Would you transcribe the line that holds "[Powered by WordPress] (547, 2558)" and all the lines below it, through the final one, exactly and with nothing else?

Pixel coordinate grounding data:
- - - -

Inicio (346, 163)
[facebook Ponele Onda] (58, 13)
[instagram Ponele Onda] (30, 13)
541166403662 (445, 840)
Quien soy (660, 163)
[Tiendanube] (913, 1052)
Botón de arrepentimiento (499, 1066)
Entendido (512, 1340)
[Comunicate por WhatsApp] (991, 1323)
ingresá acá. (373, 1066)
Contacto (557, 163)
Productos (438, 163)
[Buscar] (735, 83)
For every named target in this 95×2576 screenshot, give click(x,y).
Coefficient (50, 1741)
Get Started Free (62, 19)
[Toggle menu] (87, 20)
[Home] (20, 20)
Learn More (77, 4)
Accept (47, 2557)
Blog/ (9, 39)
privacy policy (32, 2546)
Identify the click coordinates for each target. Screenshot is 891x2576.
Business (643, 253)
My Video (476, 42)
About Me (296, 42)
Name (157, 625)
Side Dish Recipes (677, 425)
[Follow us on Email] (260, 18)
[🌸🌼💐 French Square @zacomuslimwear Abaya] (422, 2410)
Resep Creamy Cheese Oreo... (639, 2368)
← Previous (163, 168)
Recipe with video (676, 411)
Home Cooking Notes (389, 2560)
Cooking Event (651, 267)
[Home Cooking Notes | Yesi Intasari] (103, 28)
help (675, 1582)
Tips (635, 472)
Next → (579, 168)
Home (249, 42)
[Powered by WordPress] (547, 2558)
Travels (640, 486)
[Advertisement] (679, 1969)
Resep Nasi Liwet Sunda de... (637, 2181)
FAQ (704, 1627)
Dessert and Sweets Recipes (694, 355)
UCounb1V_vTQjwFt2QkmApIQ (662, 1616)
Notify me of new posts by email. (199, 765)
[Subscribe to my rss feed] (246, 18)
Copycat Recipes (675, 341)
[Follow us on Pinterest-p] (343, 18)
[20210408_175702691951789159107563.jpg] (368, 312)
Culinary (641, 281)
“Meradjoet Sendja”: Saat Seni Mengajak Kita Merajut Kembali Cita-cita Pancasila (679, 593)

- - - -

ANSWER SPACE:
[Powered by WordPress] (547, 2558)
Travels (640, 486)
[Advertisement] (679, 1969)
Resep Nasi Liwet Sunda de... (637, 2181)
FAQ (704, 1627)
Dessert and Sweets Recipes (694, 355)
UCounb1V_vTQjwFt2QkmApIQ (662, 1616)
Notify me of new posts by email. (199, 765)
[Subscribe to my rss feed] (246, 18)
Copycat Recipes (675, 341)
[Follow us on Pinterest-p] (343, 18)
[20210408_175702691951789159107563.jpg] (368, 312)
Culinary (641, 281)
“Meradjoet Sendja”: Saat Seni Mengajak Kita Merajut Kembali Cita-cita Pancasila (679, 593)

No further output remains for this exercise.